Allison McNeill capped her 11th year as head coach with an inspiring run to the quarter-finals at the London Olympics, but she said she realized in the days following the Games that there were other things in her life that needed attention.
“Right now, this isn’t the most important thing to me, and it always has been,” she said Monday from her home in Surrey, B.C., as she talked of her sick father and brother-in-law.
She said she first thought of continuing through the Pan American Games in Toronto and the Rio Olympics, but decided she couldn’t restore basketball to the place it once held in her life.
She has coached the women’s team since 2002, and leaves the program as the longest-serving national team women’s head coach and is second only to men’s coach Jack Donohue’s 17 seasons.
Canada Basketball’s president and CEO Wayne Parrish called McNeill’s contribution to the game and the young women she’s coached “absolutely enormous.”
“When you think back to the challenging circumstances she faced in 2002, you’d have to say that her sheer determination and incredible dedication has everything to do with our being back in the Top 10 globally today,” Parrish said.
He said they would immediately begin the process to find a replacement and would look both inside and outside Canada for the best candidate.
McNeill took Canada to back-to-back world championships in 2006 and 2010 as the country returned to the global tournament after a 12-year absence.
Speaking on a conference call from her home in Surrey, B.C., McNeill said it’s the athletes she’ll miss the most. She recalled through tears the emotional final game at the London Olympics, Canada’s first appearance at the Games in 12 years.
The Canadians was eliminated in the quarters 91-48 by eventual gold medallist United States, and McNeill told her players at halftime to go out and enjoy their final moments playing together.
McNeill and team veterans Teresa Gabriele, Kim Smith and Chelsea Aubrey talked through tears after the game about knowing it was likely their last game together.
“You realize what as a group you have done and you realize how you did it,” McNeill said. “That’s probably what I’m most proud of, we’ve done it right.”
Smith posted on Twitter: “Saw first hand the hard work and dedication of (at)AllisonMcNeill (at)CanBball would not be where they are today without u #thanks #proudplayer.”
The No. 9-ranked Canadians earned the last spot available for the London Games with a victory at a second-chance qualifying tournament on Canada Day.
McNeill says her time with the national team saw great changes. When she was hired, they played eight games the first year, 12 the next and four the next.
“I thought, really? Is this the national team? Is this what I’ve been hoping to be part of? . . . We had played 23 games in three years.

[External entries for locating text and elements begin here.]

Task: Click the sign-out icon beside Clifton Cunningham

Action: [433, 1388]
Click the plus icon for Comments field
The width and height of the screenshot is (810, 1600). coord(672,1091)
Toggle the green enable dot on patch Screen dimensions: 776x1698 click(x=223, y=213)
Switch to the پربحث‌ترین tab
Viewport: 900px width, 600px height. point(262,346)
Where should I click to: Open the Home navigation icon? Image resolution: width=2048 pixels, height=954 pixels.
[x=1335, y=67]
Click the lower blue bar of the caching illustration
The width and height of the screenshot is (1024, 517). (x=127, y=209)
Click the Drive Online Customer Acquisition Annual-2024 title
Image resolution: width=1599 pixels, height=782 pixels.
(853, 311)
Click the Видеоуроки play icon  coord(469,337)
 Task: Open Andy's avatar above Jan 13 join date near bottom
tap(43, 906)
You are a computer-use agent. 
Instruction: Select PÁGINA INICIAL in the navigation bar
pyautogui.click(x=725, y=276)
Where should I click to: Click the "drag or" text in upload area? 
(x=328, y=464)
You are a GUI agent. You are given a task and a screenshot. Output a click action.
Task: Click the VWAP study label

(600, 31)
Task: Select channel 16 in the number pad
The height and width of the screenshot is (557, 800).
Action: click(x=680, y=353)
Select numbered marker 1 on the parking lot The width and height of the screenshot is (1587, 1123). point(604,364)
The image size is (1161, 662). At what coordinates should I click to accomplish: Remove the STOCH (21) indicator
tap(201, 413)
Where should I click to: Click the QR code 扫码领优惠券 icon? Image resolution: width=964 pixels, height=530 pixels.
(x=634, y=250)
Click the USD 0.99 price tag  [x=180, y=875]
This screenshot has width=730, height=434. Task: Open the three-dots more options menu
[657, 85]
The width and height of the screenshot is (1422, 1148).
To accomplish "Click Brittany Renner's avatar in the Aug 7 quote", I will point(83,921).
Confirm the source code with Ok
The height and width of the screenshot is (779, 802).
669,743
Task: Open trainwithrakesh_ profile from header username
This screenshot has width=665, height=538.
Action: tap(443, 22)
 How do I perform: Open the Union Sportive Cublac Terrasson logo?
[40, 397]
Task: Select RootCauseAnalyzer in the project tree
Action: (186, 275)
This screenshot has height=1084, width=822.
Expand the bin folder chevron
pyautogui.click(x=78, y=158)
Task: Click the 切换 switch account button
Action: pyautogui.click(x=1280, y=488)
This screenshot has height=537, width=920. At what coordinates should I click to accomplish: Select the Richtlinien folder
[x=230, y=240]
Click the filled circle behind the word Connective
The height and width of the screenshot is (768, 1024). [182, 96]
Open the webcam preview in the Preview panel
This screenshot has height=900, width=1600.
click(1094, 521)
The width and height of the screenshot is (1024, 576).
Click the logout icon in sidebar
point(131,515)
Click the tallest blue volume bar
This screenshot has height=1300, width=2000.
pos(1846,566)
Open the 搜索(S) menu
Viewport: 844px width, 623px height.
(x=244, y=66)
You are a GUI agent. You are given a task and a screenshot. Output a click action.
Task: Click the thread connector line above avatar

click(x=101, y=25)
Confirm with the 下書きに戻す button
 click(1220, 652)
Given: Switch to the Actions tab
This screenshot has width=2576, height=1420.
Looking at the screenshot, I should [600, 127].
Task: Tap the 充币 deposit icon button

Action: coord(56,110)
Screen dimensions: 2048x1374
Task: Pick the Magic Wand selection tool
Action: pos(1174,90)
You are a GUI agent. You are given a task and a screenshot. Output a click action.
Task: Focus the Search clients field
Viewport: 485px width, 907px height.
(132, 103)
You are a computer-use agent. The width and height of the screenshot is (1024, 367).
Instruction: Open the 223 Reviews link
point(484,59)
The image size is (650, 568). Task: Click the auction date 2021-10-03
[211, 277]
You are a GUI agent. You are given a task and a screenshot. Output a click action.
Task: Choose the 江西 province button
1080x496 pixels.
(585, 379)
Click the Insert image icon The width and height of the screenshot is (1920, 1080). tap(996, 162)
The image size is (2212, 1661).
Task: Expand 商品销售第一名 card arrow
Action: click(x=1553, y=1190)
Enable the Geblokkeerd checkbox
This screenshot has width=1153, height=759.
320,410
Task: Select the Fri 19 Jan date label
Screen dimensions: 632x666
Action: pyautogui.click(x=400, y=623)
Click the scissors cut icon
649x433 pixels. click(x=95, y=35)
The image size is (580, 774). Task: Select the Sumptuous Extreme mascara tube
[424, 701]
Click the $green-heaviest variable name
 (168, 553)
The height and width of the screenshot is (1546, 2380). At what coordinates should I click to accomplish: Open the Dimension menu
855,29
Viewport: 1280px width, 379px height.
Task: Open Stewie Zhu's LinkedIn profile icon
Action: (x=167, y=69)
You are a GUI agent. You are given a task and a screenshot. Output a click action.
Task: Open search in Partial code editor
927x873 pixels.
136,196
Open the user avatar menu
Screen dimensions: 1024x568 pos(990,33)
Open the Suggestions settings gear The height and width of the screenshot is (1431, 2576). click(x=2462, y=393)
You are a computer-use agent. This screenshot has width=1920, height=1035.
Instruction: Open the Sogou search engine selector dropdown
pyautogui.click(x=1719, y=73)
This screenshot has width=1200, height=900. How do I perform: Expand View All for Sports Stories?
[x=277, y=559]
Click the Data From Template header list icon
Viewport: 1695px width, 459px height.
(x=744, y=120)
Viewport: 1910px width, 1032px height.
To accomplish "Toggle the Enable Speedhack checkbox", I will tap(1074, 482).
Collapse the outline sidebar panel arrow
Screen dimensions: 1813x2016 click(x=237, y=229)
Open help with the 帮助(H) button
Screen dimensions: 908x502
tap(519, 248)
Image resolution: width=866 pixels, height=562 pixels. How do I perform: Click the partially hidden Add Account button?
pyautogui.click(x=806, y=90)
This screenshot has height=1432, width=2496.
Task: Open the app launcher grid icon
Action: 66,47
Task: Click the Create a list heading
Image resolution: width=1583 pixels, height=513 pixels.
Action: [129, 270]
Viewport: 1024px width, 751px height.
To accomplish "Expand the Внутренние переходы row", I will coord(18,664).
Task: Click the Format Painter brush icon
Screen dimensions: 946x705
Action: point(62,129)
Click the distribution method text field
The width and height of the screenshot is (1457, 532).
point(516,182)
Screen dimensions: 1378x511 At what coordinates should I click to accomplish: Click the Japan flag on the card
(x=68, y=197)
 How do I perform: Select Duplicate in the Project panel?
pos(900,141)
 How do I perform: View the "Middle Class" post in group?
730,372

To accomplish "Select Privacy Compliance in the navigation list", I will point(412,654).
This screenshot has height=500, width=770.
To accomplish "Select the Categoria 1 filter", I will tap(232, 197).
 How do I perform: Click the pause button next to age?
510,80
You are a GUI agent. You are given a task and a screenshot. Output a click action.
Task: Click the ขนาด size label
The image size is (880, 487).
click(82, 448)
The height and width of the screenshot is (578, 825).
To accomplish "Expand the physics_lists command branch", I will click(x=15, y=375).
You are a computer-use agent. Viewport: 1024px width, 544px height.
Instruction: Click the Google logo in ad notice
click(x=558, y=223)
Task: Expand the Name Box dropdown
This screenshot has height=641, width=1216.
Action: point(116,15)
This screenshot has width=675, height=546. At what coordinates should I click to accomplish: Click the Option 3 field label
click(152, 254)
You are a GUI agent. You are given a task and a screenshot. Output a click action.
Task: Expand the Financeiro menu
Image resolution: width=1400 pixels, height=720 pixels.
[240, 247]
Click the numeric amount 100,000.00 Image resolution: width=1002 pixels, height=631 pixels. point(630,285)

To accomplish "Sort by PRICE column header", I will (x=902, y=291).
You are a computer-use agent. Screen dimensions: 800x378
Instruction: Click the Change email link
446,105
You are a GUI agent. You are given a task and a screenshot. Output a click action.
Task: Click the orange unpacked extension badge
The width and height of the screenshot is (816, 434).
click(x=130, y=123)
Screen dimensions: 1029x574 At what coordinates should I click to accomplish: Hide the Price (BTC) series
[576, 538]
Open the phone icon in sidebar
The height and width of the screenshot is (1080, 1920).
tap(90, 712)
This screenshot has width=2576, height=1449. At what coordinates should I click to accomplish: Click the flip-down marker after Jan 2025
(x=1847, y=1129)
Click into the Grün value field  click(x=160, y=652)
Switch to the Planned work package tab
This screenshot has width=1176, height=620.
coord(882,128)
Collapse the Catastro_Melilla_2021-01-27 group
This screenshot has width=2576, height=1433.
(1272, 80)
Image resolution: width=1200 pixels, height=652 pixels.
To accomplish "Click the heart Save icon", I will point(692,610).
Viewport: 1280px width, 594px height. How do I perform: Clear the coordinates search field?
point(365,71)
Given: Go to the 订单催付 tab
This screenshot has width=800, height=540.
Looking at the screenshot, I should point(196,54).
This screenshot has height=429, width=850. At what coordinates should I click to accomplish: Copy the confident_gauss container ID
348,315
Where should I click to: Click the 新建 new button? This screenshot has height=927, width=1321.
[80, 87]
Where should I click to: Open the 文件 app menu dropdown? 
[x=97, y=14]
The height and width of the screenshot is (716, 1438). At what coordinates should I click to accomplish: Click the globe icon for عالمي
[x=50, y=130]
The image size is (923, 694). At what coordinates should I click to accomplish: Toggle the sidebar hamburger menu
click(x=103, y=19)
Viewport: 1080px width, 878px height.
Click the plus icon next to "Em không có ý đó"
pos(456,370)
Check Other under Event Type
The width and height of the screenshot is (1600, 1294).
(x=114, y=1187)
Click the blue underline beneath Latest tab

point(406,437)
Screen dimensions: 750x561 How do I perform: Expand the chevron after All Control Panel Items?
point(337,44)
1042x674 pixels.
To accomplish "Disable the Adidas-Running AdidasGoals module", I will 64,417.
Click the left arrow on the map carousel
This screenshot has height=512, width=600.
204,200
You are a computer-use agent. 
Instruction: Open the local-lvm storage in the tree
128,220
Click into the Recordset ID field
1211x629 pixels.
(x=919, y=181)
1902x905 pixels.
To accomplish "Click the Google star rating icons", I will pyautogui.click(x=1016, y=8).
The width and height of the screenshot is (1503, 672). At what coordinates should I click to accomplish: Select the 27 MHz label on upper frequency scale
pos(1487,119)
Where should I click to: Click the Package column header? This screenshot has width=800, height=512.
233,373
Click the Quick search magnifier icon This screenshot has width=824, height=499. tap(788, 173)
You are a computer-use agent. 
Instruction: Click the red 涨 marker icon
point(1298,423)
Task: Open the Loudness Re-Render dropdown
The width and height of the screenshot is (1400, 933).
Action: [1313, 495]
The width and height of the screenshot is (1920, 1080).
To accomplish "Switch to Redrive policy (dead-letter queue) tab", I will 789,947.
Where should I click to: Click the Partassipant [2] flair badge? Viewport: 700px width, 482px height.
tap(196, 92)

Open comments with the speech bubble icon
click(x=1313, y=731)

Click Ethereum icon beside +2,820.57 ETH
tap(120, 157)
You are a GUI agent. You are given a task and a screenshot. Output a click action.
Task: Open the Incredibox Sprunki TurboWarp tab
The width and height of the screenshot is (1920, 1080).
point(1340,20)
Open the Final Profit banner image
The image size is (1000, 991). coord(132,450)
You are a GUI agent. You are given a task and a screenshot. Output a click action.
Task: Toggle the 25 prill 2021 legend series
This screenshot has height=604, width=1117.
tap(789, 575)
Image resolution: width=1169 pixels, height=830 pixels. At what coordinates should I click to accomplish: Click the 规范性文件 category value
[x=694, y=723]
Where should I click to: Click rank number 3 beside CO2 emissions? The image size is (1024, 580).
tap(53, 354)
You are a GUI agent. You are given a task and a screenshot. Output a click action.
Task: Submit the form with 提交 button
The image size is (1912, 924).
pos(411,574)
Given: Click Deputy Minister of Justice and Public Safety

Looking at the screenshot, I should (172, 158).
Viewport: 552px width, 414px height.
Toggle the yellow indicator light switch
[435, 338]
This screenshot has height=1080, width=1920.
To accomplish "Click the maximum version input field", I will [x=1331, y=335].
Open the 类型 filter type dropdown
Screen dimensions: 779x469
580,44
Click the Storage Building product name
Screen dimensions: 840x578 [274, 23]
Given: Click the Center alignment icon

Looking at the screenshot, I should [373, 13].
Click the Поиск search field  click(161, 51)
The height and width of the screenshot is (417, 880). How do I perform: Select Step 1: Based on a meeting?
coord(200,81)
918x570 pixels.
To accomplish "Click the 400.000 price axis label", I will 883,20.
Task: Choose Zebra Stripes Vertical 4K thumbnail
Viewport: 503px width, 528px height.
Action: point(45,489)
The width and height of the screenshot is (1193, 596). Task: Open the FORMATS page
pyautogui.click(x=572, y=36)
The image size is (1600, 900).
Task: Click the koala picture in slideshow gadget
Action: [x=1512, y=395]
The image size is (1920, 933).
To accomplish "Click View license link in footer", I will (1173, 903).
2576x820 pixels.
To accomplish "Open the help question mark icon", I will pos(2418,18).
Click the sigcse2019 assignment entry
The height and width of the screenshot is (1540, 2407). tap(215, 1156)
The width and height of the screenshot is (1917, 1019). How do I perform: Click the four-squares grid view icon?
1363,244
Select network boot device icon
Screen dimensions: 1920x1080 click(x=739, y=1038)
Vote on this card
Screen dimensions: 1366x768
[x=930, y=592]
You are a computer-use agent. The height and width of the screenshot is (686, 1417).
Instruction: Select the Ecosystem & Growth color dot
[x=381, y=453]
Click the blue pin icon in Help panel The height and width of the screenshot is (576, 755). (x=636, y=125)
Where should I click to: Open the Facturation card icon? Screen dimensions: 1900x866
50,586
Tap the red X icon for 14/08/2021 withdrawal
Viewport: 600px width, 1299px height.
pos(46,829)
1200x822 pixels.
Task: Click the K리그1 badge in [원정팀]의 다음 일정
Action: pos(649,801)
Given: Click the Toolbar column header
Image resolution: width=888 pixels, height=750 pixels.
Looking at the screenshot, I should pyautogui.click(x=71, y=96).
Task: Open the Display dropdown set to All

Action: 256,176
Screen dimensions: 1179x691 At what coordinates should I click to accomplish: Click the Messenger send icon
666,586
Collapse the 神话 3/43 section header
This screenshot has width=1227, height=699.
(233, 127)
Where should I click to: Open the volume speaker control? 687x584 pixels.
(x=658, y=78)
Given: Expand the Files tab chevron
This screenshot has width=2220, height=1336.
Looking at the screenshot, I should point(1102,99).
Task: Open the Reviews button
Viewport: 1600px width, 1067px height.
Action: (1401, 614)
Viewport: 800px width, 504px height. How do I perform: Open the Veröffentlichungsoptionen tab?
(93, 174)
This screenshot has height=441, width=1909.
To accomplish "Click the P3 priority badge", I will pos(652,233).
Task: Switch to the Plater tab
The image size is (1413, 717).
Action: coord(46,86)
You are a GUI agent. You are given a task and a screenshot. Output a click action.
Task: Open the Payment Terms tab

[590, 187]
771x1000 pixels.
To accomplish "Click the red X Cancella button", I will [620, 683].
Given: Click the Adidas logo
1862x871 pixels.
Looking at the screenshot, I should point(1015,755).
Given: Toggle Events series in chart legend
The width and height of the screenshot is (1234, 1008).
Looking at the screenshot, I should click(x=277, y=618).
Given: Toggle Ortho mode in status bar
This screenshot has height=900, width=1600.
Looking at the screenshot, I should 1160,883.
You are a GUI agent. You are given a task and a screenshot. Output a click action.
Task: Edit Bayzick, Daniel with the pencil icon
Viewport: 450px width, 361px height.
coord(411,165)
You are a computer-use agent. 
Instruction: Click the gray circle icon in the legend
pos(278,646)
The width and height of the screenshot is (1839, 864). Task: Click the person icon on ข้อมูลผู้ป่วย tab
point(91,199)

I think most junior-high teams play more than that in a season.”
But McNeill said the team is now the strongest it has ever been and she believes she will see Canada reach an international podium.
She plans to continue working with grassroots programs across the country, a job she’s done even while she was the senior women’s coach.
“I’ve already cried for a few days and I think I’m not going to cry here,” she said on the call, before proving herself wrong.